Le groupe, qui conseille d’autres activistes à l’étranger, a déjà obtenu certaines
choses. L’Hôpital des enfants de Zurich, qui jouait un rôle pionnier dans les années 1950 en matière de traitement de DSD, a entamé en 2014 les démarches pour une recherche historique sur le traitement de personnes avec un DSD. C’est la première étude de ce genre au monde.

Reconnaître la souffrance

Le Conseil fédéral a chargé la Commission nationale d’éthique pour la médecine
humaine de se pencher sur le sujet. Elle a recommandé en 2012 que les décisions en
matière de traitements pour l’assignation du sexe soient différées jusqu’à ce que la
personne qui les subira soit capable de discernement. Les parents ne devraient donc
pas prendre de décision lourde de conséquences, même si, dans leur confusion ou
désespoir après la naissance, ils souhaitent souvent une solution rapide. "La société
doit reconnaître les souffrances que les pratiques antérieures ont infligées à des
personnes présentant un tableau clinique de DSD", stipule la première des 14 recommandations de la commission.

Aujourd’hui, les cliniques font preuve de plus de retenue. Certaines opérations qui
ne sont pas indispensables sont repoussées à plus tard. Enfants et parents sont mieux
informés, et à l’Hôpital des enfants de Zurich, par exemple, les décisions sont prises
par une équipe regroupant médecins, éthiciens et psychologues. En revanche, il
n’existe pas de vue d’ensemble pour savoir ce qui est opéré et où. Et les recommandations de la Commission nationale d’éthique n’ont pas valeur d’obligations. Le Conseil fédéral entend répondre à cette prise de position d’ici fin 2015.

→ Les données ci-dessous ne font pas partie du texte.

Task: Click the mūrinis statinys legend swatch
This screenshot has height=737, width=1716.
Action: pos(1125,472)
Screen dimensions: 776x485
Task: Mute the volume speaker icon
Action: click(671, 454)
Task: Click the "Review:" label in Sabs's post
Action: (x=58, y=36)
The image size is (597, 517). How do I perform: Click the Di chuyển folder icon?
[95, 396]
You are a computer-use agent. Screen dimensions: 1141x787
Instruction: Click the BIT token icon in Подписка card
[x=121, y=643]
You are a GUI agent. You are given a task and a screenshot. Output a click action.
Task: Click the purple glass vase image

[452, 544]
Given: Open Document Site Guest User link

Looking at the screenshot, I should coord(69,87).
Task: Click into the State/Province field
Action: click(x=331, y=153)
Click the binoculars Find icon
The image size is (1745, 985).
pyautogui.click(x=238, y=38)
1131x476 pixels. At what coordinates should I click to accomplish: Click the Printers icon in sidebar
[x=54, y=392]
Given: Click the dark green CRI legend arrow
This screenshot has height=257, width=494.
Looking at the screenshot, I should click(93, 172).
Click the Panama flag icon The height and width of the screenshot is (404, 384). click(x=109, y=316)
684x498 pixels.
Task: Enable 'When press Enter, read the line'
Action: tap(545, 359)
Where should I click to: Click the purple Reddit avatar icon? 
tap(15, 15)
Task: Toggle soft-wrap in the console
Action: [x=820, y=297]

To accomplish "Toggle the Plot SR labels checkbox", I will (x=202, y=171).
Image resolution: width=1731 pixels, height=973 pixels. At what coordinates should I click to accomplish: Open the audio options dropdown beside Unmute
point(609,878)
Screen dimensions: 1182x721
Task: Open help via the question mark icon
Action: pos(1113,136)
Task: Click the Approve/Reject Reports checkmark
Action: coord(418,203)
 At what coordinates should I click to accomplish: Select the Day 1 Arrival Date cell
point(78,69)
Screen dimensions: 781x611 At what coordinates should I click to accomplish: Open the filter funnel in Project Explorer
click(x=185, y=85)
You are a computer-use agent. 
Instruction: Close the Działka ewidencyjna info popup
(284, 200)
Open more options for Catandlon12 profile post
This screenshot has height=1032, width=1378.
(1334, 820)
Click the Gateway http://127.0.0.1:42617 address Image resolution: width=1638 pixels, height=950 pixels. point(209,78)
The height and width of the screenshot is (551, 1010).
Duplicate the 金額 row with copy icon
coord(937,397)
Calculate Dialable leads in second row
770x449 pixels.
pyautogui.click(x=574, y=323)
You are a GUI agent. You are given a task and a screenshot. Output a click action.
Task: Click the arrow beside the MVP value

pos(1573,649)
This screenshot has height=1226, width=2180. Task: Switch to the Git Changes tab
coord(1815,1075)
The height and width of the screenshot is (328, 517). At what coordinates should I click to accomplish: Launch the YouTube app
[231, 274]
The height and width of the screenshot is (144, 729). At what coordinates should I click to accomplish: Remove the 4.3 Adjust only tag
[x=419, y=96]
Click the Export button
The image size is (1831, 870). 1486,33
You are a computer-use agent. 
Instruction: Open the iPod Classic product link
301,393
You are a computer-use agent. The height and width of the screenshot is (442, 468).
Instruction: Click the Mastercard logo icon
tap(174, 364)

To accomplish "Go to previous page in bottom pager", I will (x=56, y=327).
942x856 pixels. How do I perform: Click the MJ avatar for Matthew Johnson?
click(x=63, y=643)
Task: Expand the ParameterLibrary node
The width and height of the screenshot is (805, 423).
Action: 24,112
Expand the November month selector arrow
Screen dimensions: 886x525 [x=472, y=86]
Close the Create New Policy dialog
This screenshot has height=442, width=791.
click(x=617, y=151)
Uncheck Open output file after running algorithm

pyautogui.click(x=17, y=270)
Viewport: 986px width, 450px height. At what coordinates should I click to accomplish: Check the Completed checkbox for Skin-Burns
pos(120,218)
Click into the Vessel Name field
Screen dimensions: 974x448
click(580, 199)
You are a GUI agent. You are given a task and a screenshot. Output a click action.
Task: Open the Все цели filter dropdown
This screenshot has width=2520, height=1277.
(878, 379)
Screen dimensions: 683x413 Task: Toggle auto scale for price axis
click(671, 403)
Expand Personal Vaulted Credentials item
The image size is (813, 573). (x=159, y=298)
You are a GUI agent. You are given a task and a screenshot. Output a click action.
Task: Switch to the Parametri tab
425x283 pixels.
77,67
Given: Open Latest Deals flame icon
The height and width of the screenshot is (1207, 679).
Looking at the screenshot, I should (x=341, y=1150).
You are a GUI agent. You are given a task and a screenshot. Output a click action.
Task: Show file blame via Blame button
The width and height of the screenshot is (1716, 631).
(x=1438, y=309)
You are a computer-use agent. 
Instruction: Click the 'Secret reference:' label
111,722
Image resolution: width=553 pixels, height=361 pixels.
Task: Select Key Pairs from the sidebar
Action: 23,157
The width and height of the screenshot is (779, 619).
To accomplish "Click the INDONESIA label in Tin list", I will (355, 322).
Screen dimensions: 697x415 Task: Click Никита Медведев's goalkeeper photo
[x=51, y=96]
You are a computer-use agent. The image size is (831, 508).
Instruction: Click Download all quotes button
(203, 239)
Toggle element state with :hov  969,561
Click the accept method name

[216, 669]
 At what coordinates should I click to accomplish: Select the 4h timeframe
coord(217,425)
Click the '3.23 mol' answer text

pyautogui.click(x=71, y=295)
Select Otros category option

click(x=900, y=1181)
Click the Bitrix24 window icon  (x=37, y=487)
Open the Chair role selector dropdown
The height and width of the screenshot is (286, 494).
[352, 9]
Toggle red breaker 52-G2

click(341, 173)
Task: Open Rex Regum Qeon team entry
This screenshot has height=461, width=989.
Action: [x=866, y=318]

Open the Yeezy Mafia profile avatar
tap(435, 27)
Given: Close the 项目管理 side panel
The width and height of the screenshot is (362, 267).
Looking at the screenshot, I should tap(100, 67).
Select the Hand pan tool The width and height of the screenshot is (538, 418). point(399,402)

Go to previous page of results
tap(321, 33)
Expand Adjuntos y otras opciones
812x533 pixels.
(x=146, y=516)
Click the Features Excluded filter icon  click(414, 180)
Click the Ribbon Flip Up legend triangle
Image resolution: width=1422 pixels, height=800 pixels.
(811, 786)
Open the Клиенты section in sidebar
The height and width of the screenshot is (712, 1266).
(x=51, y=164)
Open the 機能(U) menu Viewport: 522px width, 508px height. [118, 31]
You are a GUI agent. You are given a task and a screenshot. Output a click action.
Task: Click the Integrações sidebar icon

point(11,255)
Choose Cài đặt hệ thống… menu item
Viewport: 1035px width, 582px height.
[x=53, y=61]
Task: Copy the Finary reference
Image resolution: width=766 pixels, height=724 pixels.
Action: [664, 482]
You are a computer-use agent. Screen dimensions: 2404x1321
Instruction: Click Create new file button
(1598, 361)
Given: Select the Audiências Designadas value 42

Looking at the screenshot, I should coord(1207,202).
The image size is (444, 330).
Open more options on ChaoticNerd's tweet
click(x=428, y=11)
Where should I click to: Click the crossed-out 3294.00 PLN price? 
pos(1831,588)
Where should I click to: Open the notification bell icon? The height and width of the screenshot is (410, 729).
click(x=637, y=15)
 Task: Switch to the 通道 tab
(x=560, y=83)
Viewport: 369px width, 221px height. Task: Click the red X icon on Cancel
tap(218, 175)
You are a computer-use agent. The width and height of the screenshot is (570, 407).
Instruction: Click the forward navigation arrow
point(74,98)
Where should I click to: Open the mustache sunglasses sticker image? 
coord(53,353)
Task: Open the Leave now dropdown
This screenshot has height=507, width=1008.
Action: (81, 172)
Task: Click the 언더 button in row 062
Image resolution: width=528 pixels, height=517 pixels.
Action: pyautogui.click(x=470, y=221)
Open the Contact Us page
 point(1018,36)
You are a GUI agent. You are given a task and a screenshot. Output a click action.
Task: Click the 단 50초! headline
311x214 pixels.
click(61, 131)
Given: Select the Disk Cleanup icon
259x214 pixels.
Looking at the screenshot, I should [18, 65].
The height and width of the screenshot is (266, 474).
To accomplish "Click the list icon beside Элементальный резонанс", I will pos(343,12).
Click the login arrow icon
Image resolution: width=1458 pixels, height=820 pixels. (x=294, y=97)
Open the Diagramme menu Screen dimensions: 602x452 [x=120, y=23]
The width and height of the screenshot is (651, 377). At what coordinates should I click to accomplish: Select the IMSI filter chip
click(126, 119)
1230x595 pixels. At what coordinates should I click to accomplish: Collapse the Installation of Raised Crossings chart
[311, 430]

L’ONU se penche aussi sur le sujet. En un an, trois de ses comités se sont exprimés
sur la situation en Suisse. Le Comité des droits de l’enfant s’est montré très préoccupé par les interventions chirurgicales, parlant de "pratiques préjudiciables". Le Comité des droits de l’homme demande des chiffres. Quant au Comité contre la torture, il constate qu’à ce jour il n’y a eu ni sanctions ni réparations et propose que toutes les mesures nécessaires soient prises pour garantir à l’avenir l’intégrité et l’autodétermination des personnes concernées.

Antoinette Schwab est journaliste scientifique libre à Berne.